Code Monkey home page Code Monkey logo

kefir's Introduction

kefir

Kefir

Logo

Yogurt is a free software community established at Mustafa Akgül Free Software Camp of 2018.

Kefir is a natural language processing kit for Turkic languages, and maybe Finnish and Hungarian in phonology.

Usage

There are two competing notions of the predicate in theories of grammar. The competition between these two concepts has generated confusion concerning the use of the term predicate in theories of grammar.

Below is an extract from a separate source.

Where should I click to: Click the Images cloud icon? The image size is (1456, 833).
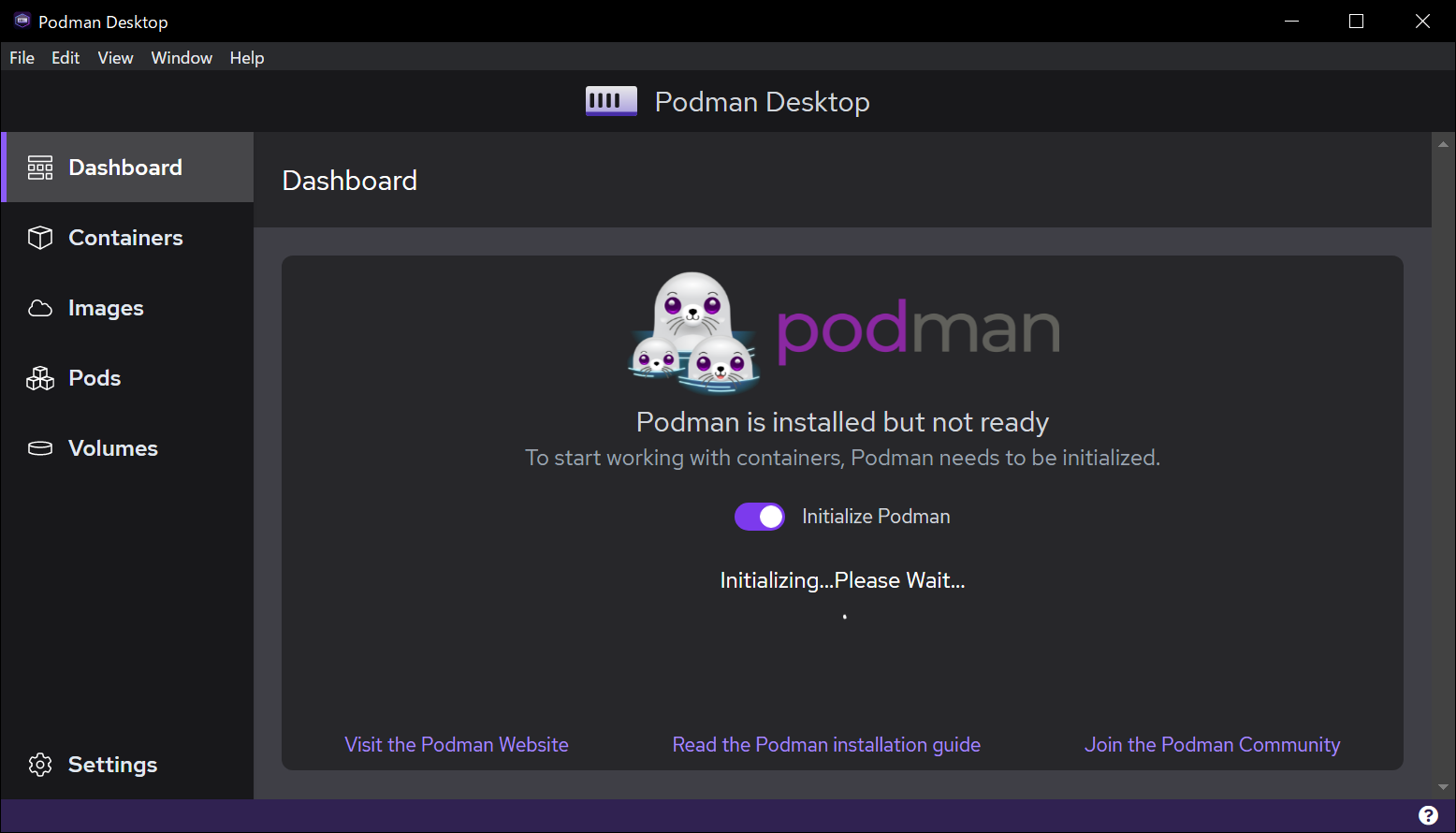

Kefir is designed to construct sentences by using predicate-logic.

>>> ayni = subject('aynı')
>>> havuc = subject('havuç')
>>> gel = predicate('gel', 'third', 'perfective')
>>> yap = predicate('yap', 'third', 'perfective')
>>> dal = predicate('dal', 'third', 'progressive')
>>> dal = predicate(dal, 'third', 'perfective')

>>> birisi = subject('yakup')
>>> [sentence(birisi, eylem) for eylem in (yap, dal,)]
['yakup yaptı', 'yakup dalmaktaydı']

>>> [sentence(havuc, eylem) for eylem in (gel, yap, dal)]
['havuç geldi', 'havuç yaptı', 'havuç dalmaktaydı']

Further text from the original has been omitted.